Red shift: when the light gathered from a star has shifted toward the red end of the spectrum due to it moving away from the observer.
Blue shift: when the light gathered from a star has shifted toward the blue end of the spectrum due to it moving toward the observer.
The Sun:
Looking at it improperly, may cause blindness.
Early Chinese were 1st to notice sunspots.
Galileo used a telescope to magnify his images.
Years of looking at the sun caused Galileo to become blind.
He concluded that the sun rotates based on movements of sunspots.
Solar telescope: projects large images of the sun in a dark underground room to safely view the sun.
Properties of the Sun
Diameter- 1,380,000 KM
110x Earth’s diameter
Mass- 745x greater than all planets together
Surface Temp- 5500 degrees C
Source of the Sun’s Energy
Fusion of Hydrogen into helium in the sun’s core produces massive amounts of energy.
E = mc2
Energy = mass x speed of light squared
Core: the sun’s nuclear “furnace” where fusion reactions initially combine hydrogen atoms to produce helium, yielding energy in the process.
Radiative Zone: energy moves through a surrounding envelope of gas toward the Sun’s surface.
Convection zone: big “bubbles” of hot gas transport energy to the surface
Photosphere: the sun’s visible surface. Because of its high temperature, it glows yellow.
Sunspot: a magnetic “storm” of the sun’s surface.

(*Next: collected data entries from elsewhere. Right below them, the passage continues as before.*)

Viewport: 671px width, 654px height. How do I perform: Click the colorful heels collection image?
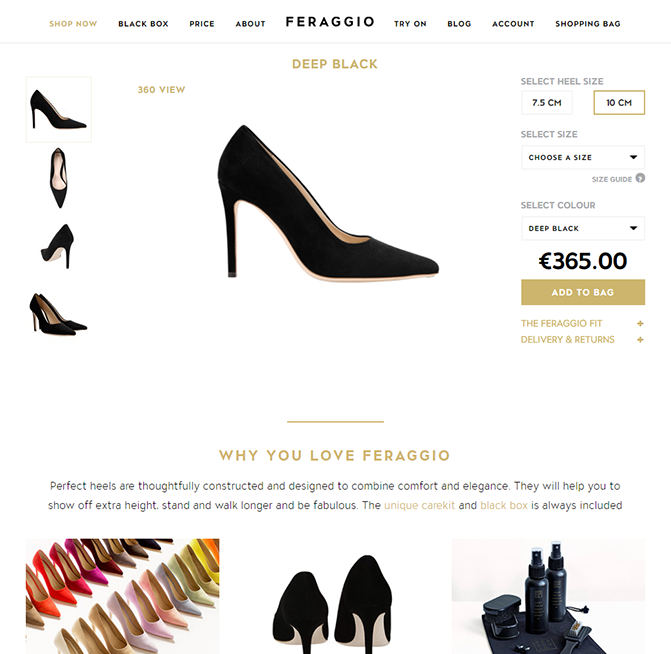coord(122,596)
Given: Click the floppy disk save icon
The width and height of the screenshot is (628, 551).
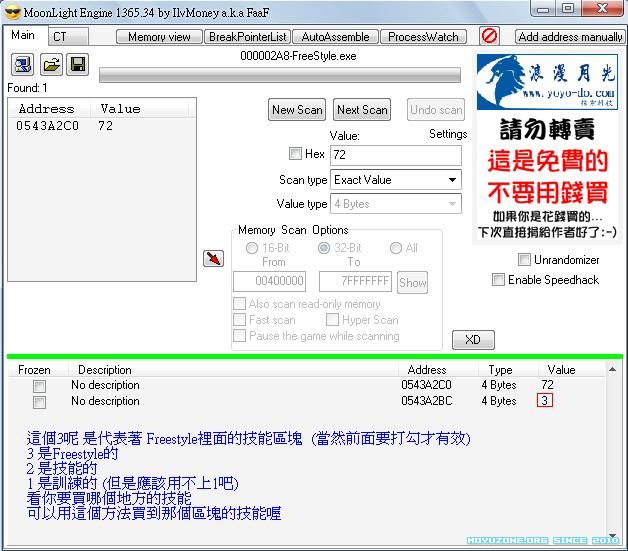Looking at the screenshot, I should (x=77, y=65).
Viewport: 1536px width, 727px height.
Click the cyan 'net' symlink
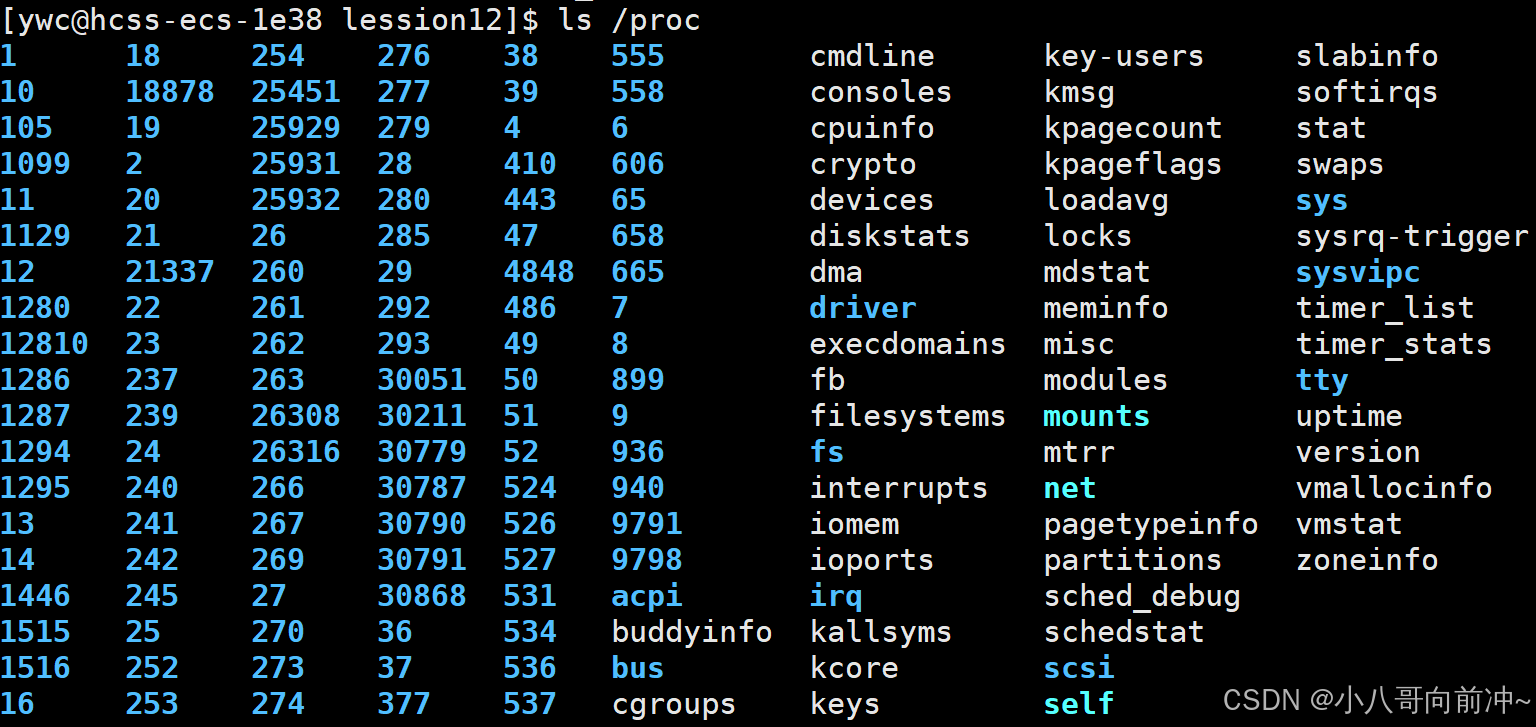pos(1069,488)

Chromosphere: lower part of the outer atmosphere. Marks layer between photosphere and corona. Red in color.
Corona: The sun’s outer atmosphere, which is heated by the magnetic field to millions of degrees.
Sun's Atmosphere
3 main regions:
Photosphere: apparent- bright yellow surface, 400 KM thick, made of millions of individual cells called granules.
Chromosphere: lower part of the outer atmosphere, marks layer between photosphere and corona, red in color.
Corona: outermost region of the sun, seen during total eclipse as a faint pearly light.
Solar Prominence- huge arching columns of cooler gas.
Sunspots: dark spots of cooler regions on the photosphere produced by strong magnetic fields. Occurs in pairs(positive and negative), sunspots move due to the sun's rotation, one rotation for the sun at equator takes 25 days, Near the poles=27 days.
Solar wind: streams of electrically charged particles given off by the corona. Produces auroras.
Solar flares: solar wind bursts, outbursts of light that rise up in areas of sunspot activity.
C.M.E= Coronal Mass Ejection= massive solar flare.